─── Given passage ───


  4. Frederic Bourgault-Christie says

    In the circles I run in, 90% of people who don’t like Gould don’t like the fact that he dunked on racists.

  5. hemidactylus says

    @7-

    Note Larry Moran in the comments of Coyne’s post and this in Coyne’s followup to Moran:
    “ Sorry, but I find your criticism not only rude (telling me what papers I should discuss, for example) but uninformed. And you have a way of writing that exudes hostility; I wish you’d knock that off.”

    That’s how Coyne handles dissenting views.

    Here’s Moran’s response to Coyne:
    https://sandwalk.blogspot.com/2021/06/is-modern-synthesis-effectively-dead.html

    And my takes from usenet’s talk.origins on a related thread:

    “ Gould was speculating in “Return of the Hopeful Monster” based on “rate
    genes” and wasn’t taking systemic mutations sensu Goldschmidt that
    seriously. Small genetic changes occurring early in development could have
    huge morphological impacts. Such timing vs magnitude of effect was a
    component in Wallace Arthur’s early “morphogenetic tree” concept.

─── Records ───

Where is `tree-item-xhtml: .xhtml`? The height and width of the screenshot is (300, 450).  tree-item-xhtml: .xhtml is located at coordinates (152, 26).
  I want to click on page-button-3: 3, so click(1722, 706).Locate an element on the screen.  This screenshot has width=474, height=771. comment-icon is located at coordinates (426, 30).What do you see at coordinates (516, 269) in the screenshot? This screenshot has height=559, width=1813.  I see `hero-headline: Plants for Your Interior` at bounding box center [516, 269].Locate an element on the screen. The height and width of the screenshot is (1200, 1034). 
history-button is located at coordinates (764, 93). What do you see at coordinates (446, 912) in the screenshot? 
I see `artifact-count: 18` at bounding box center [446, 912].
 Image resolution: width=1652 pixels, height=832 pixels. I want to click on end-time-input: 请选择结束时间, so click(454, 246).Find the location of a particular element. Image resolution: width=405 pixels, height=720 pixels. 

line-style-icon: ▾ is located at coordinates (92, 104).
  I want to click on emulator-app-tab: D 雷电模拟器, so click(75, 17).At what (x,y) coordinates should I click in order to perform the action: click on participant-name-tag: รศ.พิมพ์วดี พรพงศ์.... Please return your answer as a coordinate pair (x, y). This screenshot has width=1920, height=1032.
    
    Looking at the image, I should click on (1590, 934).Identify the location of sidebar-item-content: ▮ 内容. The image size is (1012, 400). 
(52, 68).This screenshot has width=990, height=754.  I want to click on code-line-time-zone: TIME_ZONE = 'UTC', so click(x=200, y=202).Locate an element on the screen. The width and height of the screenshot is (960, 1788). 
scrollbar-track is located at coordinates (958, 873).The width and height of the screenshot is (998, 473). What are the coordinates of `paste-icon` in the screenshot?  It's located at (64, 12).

───

◆ Required work:
**a.** Ignoring the commenters' own names, list every person named in the comment thread about Gould.
**b.** Write the next part of the comment thread about Gould, starting after its final sentence.

◆ Expected results:
**a.**
Gould
Larry Moran
Coyne
Goldschmidt
Wallace Arthur

**b.**
    Gould actually pointed to pocket gophers (and ilk) as a suggestive example
    of discrete morphological jumps. Perhaps the turtle carapace too which I
    don’t recall him mentioning.”

    […]

    “In the Brick, Gould pushes an important contrast in Goldschmidt’s thought
    between the developmental cascade and the systemic mutation, the latter
    Gould seems to disdain as untenable:

    “How then shall the hopeful monster be defined: the product of an illusory
    systemic mutation (and therefore a chimaera to be set aside), or as the
    result of a small genetic change that, by working early in ontogeny,
    produces a substantial final effect (and therefore an acceptable idea to
    stretch the Neo-Darwinian envelope)?”

    Gould gives Goldschmidt a charitable read unlike most others ever would.
    Goldschmidt was a whipping boy as Gould would also become (see Dennett’s
    DDI)

    Gould gives kudos to Goldschmidt for his contribution of the “phenocopy”
    concept which Waddington would utilize in his own work on developmental
    systems.”

    […]

    “ In his reply to Coyne, Moran suggested:
    Darwinism and the expansion of evolutionary theory
    S J Gould. Science. 1982.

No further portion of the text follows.